Torchy’s Tacos adlı restoran ise Amerika’nın en güzel Taco’larını sunmaktadır. Bunun yanı sıra Vegan menüleri de sunan işletme hem kahvaltı hem de öğle yemeği için ideal bir seçenek.
Austin alışveriş için bir cennet niteliğinde. Diğer Amerika şehirlerine göre San Antonio ve Austin’de alışveriş daha keyifli bir hale gelebiliyor. Çünkü fiyatlar diğer kentlerin mağazalarına göre oldukça düşük. 150’ye yakın mağazaya ev sahipliği yapan Lakeline Mall benim ilk tercihim. Eğer Outlet mağazalarının olduğu bir alışveriş merkezi arıyor iseniz Round Rock Premium Outlet’a doğru yönelmelisiniz.

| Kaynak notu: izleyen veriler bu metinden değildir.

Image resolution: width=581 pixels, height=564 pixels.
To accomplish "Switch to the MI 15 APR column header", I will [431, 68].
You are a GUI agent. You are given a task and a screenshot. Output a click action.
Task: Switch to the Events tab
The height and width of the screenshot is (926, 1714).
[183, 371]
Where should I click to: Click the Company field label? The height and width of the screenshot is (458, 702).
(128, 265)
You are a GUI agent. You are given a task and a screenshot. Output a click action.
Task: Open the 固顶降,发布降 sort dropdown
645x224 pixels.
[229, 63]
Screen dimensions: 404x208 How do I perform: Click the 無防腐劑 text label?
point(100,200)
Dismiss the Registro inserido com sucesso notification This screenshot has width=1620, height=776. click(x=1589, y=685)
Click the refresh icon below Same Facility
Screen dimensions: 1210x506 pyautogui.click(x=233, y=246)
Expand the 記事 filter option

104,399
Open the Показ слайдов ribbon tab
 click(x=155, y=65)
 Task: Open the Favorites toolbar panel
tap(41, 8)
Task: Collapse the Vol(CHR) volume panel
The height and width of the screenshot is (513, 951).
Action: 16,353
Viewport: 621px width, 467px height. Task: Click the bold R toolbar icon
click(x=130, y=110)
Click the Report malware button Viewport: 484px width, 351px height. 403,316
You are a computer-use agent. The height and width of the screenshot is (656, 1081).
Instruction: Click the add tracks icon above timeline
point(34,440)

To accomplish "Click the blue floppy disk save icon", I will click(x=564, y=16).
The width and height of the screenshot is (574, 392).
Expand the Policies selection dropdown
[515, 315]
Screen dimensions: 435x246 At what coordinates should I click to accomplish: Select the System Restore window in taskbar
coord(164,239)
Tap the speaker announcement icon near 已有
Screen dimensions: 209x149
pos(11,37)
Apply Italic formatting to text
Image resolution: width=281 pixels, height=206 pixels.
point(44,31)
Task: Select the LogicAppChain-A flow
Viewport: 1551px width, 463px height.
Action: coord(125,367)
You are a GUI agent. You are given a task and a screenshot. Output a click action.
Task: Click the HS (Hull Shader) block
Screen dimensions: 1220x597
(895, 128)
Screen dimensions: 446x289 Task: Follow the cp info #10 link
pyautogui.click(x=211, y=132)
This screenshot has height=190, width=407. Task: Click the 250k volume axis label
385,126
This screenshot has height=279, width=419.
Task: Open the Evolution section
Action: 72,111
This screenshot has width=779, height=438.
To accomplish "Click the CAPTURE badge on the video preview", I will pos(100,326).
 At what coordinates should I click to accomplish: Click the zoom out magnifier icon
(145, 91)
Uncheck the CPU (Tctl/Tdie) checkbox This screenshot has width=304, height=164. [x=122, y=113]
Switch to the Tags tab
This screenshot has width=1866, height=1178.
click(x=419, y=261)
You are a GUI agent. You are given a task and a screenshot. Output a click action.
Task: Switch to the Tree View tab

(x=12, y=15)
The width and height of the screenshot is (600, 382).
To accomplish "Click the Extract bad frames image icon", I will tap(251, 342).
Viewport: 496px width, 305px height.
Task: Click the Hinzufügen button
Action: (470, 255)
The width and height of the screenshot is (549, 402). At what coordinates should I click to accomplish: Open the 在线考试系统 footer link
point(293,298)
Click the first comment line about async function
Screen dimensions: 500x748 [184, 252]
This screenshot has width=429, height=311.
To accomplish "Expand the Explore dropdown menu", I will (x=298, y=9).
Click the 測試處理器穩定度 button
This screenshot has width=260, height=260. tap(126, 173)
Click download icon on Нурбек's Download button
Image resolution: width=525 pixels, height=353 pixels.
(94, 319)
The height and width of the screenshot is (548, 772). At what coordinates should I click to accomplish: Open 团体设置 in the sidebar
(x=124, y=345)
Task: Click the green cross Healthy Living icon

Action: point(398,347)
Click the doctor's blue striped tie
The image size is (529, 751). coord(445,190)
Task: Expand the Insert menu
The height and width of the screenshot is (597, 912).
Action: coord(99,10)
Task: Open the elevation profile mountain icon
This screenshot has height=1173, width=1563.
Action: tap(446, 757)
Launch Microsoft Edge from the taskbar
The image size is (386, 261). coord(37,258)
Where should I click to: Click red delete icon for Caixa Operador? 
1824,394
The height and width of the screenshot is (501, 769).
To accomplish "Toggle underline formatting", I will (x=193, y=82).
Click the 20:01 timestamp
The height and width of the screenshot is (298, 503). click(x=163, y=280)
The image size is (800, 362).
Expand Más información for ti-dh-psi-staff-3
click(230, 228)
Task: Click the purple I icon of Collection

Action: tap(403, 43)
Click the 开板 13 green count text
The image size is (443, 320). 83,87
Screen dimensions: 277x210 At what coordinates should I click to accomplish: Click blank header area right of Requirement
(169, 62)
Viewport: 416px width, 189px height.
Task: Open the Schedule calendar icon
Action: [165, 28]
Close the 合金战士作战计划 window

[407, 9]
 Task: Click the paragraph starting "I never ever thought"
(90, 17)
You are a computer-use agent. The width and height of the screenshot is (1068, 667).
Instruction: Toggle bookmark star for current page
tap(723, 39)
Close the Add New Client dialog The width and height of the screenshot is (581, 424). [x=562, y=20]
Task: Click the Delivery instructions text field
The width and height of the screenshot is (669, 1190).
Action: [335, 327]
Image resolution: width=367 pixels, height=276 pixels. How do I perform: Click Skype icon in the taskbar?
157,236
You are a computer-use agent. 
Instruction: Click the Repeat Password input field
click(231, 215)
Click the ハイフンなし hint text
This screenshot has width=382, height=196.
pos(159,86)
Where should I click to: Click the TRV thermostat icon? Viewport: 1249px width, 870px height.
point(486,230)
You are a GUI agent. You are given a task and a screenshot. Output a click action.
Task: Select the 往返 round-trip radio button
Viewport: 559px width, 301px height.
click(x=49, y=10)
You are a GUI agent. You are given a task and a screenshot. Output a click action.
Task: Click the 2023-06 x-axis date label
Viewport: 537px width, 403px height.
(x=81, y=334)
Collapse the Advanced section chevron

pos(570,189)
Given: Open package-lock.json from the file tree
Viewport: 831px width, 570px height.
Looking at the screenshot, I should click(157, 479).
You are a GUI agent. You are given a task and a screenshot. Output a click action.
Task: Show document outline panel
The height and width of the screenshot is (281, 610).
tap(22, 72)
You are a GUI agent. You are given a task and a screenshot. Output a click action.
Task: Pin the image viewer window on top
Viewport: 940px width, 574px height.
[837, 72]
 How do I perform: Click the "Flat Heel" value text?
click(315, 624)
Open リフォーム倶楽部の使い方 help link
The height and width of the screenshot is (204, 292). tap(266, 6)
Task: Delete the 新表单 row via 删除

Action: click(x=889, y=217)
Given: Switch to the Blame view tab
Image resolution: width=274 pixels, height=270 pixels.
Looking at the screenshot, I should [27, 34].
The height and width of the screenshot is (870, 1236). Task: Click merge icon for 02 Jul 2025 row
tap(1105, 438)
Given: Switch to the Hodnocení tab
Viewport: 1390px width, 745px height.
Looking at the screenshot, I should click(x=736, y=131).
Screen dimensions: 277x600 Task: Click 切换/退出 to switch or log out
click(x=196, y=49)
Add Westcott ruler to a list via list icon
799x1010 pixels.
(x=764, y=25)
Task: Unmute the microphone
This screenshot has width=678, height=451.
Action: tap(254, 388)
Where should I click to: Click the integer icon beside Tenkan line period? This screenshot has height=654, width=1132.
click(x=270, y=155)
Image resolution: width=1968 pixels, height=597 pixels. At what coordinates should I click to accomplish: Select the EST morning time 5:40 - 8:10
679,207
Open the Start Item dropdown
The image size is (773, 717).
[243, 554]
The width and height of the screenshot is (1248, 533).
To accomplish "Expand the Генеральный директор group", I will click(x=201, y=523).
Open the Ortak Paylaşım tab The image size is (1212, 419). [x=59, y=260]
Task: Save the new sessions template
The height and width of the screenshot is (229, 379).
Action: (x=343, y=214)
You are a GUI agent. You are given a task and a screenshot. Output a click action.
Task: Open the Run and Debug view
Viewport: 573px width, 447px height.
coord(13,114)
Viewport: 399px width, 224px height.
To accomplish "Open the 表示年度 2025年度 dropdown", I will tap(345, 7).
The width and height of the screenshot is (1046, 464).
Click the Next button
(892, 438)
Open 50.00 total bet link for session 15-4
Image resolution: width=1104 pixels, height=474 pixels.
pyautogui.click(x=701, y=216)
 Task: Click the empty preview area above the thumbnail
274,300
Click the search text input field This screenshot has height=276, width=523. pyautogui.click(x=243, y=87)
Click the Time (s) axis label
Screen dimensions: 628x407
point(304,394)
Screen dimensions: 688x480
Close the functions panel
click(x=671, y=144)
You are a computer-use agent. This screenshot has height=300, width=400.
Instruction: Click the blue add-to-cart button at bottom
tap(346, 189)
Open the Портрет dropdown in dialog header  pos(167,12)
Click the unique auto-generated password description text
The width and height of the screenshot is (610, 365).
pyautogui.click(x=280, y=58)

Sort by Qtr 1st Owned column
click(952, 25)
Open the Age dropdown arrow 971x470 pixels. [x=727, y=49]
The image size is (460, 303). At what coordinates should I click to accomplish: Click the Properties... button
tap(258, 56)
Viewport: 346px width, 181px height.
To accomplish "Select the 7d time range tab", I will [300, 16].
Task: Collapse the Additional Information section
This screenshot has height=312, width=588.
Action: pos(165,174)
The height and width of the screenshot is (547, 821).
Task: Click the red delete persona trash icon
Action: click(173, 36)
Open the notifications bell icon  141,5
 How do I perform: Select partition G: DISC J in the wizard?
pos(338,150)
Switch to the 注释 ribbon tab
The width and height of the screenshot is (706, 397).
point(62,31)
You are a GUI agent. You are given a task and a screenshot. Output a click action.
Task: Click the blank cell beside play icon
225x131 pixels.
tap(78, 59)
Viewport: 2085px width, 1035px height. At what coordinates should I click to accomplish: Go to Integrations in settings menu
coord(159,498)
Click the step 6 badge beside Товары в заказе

Yaklaşık olarak 1 ay boyunca gezmedik yer bırakmadığım San Antonio ve Austin gezimde sadece belli başlı yerleri ele aldım. Kuşkusuz Teksas’ın incileri sayılan bu iki kent sadece tarihi ve sanatı ile değil muhteşem parkları, gölleri ve nehirleri, yaban hayatı ve doğal çekim merkezleri ile Amerika’nın bilindik ve alışagelen yerlerinden bir şekilde kendini sıyırıyor. Meksika mutfağının en güzel örneklerini sergileyen restoranları ve barları bile bu kentleri sevmenize yetiyor. Latin havası oldukça hakim ki bu da insanların sıcaklığını size hissettiriyor diyebilirim. Sadece alışverişe merakınız var ise yol kenarlarında yer alan pazarlar, yöresel marketler ve alışveriş merkezleri bile oldukça tatmin edici. İki sıcak kentte, hem iklimsel hem toplumsal hem de turistik açıdan diğer Amerika kentlerine göre farklı olduğunu hissettiriyor sizlere…
Yapmadan Dönmeyin:
- Travis Gölünde gün batımını izleyerek Margarita’nızı yudumlayın.
- Riverwalk’da tekneye binin.
- Lady Bird Lake’de bisiklet kiralayın ve yarasa izleme turuna katılın.
- Mount Bonell’de Colorado nehri ile ünlülerin evlerini gözetleyin.
- Meksika mutfağını deneyimleyin.
- Austin’de jazz konserleri için yerinizi ayırtın.
- Meksika’nın ünlü baharatlı soslarından alın.